AI has always been likened to water and electricity. This does not just mean that AI is as indispensable as water and electricity and becomes the basis for the operation of the system. It also means that AI should penetrate into every specific scenario like water and electricity.

As Zhang Kaifu said, "We want to provide everyone with a shared AI infrastructure, and then solve the AI ​​needs of all these businesses in e-commerce."

Of course, as the first batch of systematic AI capabilities implemented on the entire platform, merchants also have some concerns during the application process. For example, when applying large models to process localized information and using intelligent customer service, whether the AI ​​is accurate enough or whether it will talk nonsense.

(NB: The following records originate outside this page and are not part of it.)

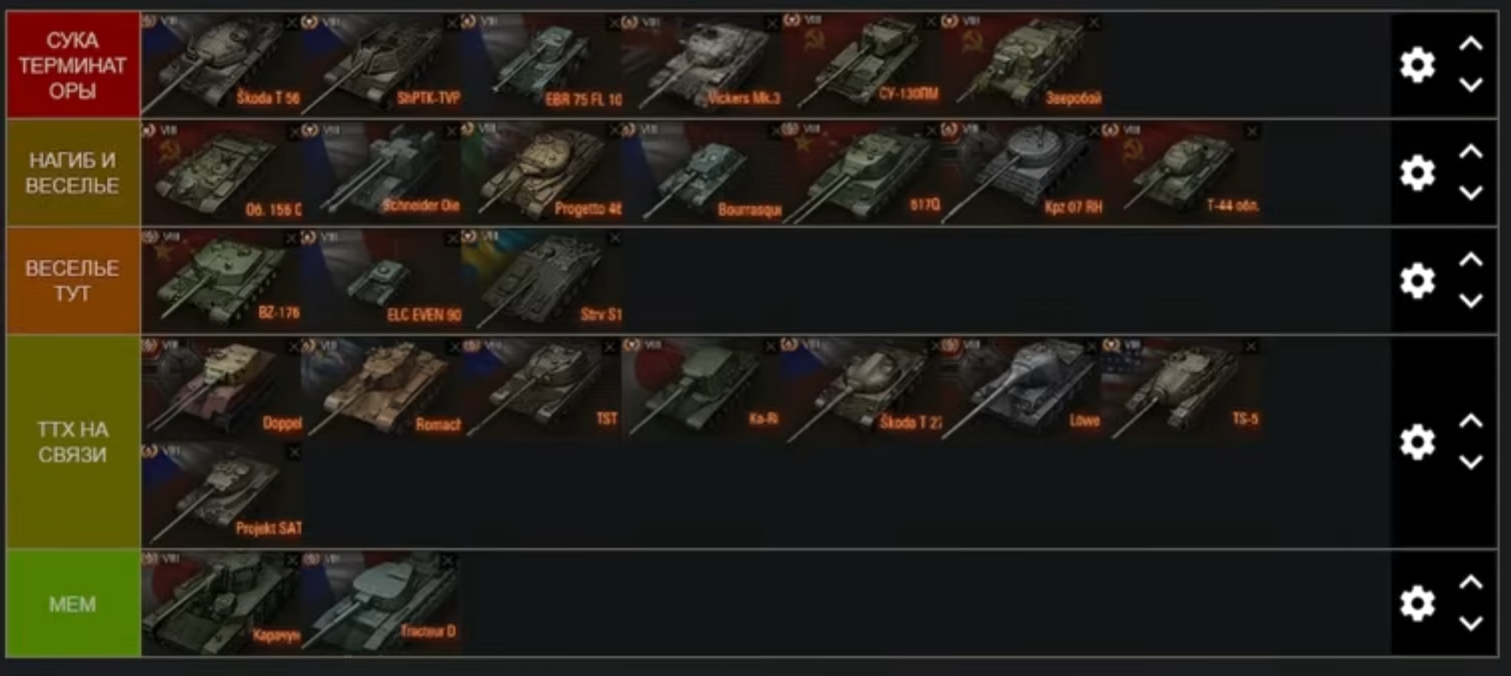1511x676 pixels.
Task: Move НАГИБ И ВЕСЕЛЬЕ tier up with chevron
Action: [x=1470, y=152]
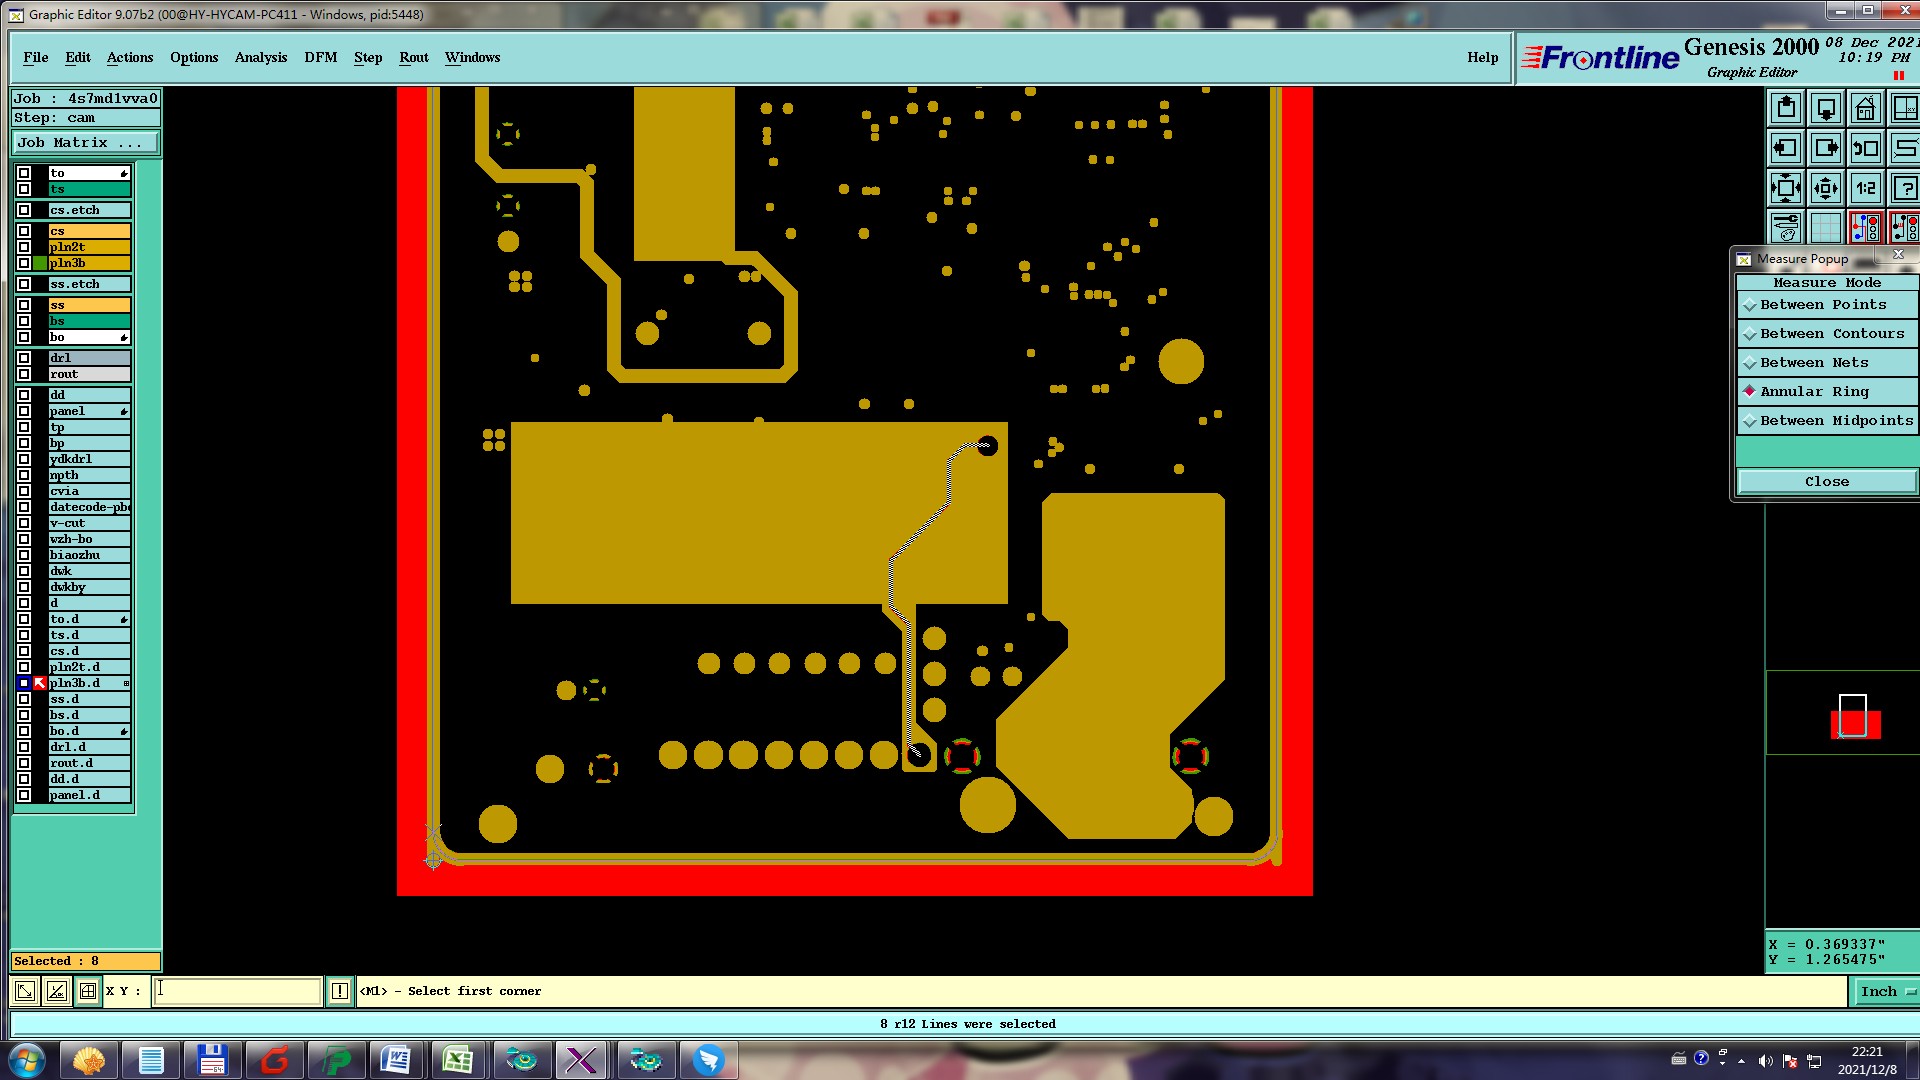The width and height of the screenshot is (1920, 1080).
Task: Open the Analysis menu
Action: click(x=261, y=57)
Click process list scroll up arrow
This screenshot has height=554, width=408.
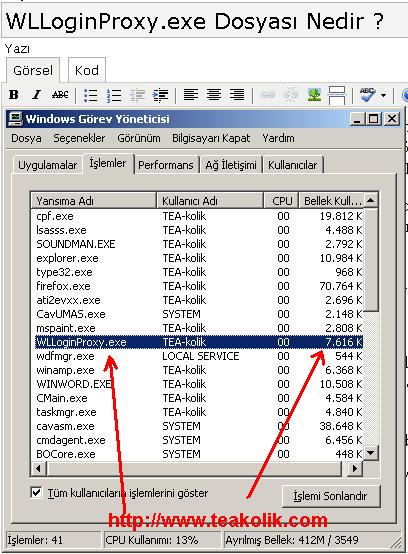(x=371, y=200)
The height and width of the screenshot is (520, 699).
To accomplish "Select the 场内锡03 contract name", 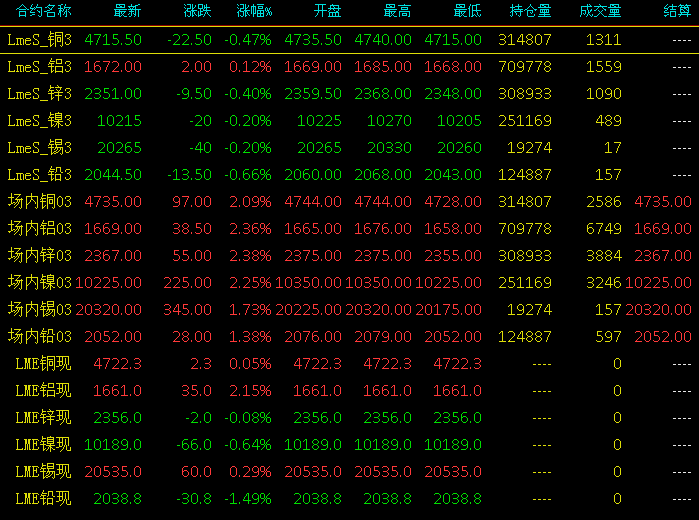I will click(39, 310).
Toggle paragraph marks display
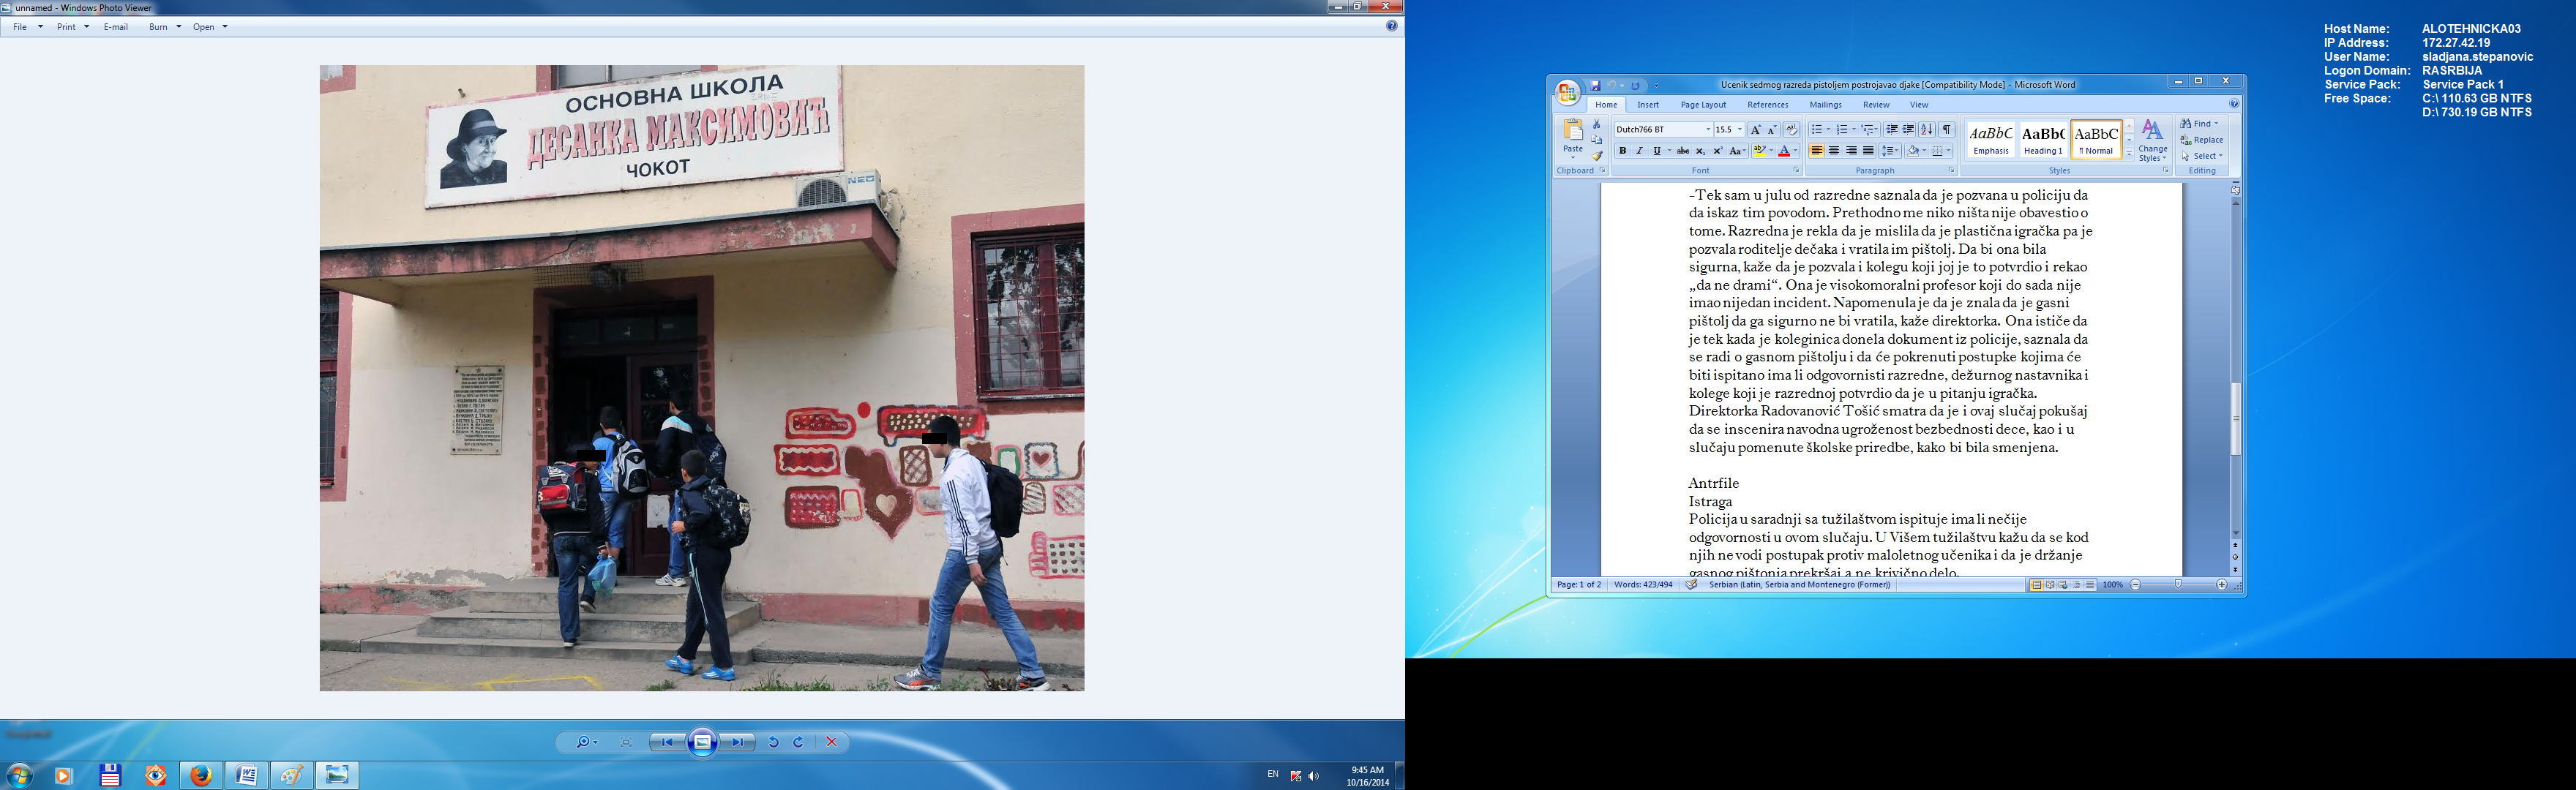Image resolution: width=2576 pixels, height=790 pixels. click(x=1946, y=130)
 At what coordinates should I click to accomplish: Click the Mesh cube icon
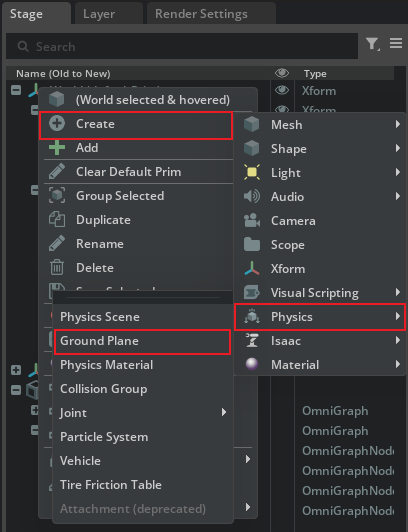tap(252, 125)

In this regard, Luo Weihua, head of the algorithm of Alibaba International AI business, mentioned that "the previous neural network translation was to accurately translate the input information word by word. It is essentially impossible to 100% overcome the illusion by migrating to the new large-model-based translation. However, at present, the Alibaba International AI business team is doing three-stage optimization: ensuring that the data volume is large enough, strengthening feedback reinforcement learning, and combining RAG as a backup to improve accuracy."

Last year was the first year of big models, and general big models were frantically increasing parameters and model capabilities; this year, big models began to accelerate their integration with the industry and entered the application stage.

At the current stage, an in-depth understanding of the business and practical consideration of the path of AI+business are the key factors that widen the gap between platforms.